Specifies the usage of text data coming from normal PDF files. Should only be used if the text recognition settings are used in a document processing configuration of DocuWare.

RejectionSymbol

  • Any character that is not part of the text to be recognized (default: '~')

Specifies the character to be used as a symbol for the unrecognized and thus rejected characters in the final output document.

ReturnAllLines

  • true (default), false

If set to true, all lines that can be detected by text recognition will be returned in the textshot (including the lines in tables).

SureText

  • true, false (default)

If set to true, also text in zones that are marked as noisy are recognized.

ThresholdForImageConversion

  • 0-255 (default: 128)

Determines which pixels are converted to black or white during the text recognition pre-processing. Can be used when bright characters with low contrast are not recognized because they are converted to white in the image pre-processing. Using a value lower than 128 can remove bright lines, for example, and this can affect the recognition quality.

TreatGraphicAsFlow

  • true, false (default)

If set to true, graphic zones will be treated as flow zones. Should be specified if the textshot has red (graphic) zones containing text.

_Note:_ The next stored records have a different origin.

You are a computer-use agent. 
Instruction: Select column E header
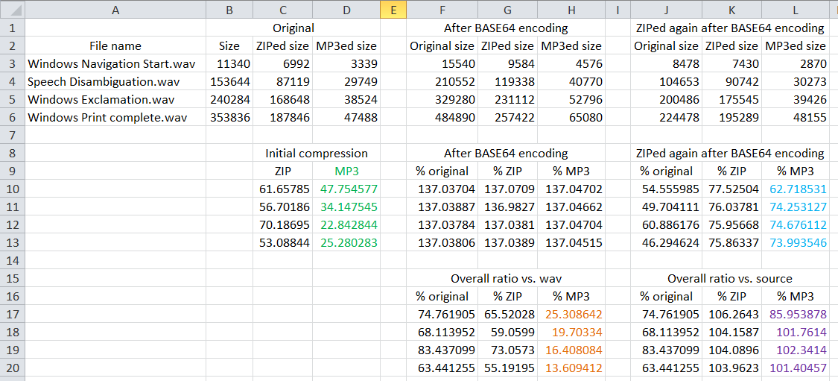point(393,9)
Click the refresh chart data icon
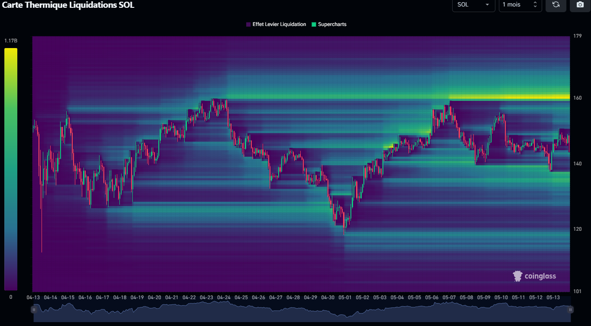The height and width of the screenshot is (326, 591). pos(556,5)
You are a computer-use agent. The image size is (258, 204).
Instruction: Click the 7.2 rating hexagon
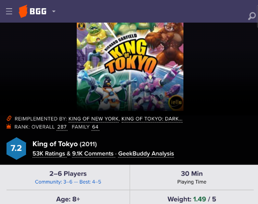(x=16, y=148)
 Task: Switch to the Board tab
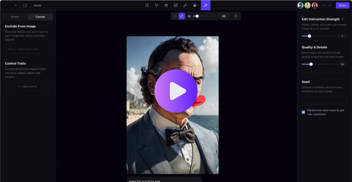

UseFreeFormInPageDescriptor

  • true, false (default)

If set to true, better results can be achieved for zones containing characters of different sizes. In addition, the ZonehandlingModule property must be set to STANDARD.

UseOcrForNativePdf

  • true, false (default)

Should only be applied if the text recognition settings are used in a document processing configuration of DocuWare. If set to true, for native PDFs, Kofax (former Nuance) Toolkit is used for text extraction instead of DynaPDF. In combination with RecognitionMode = ALWAYSRECOGNIZEASIMAGE and ProcessingMode = PDF_PM_AS_IMAGE, this setting enforces text extraction to be done with Kofax CSDK, all pages of a native PDF are rendered and OCR technology is used for text extraction. The text contained in the native PDF will be ignored. Using this setting is appropriate for native PDFs where text extraction with DynaPDF Toolkit returns nonsense characters.

ZonehandlingModule

  • AUTO (default), uses LEGACY if TradeOff is set to FAST, otherwise uses STANDARD.

  • LEGACY

  • STANDARD

  • FAST

Specifies the algorithm used for decomposing the page layout. Changing the page layout algorithm can be helpful if no text is recognized for an area of a document page that contains text.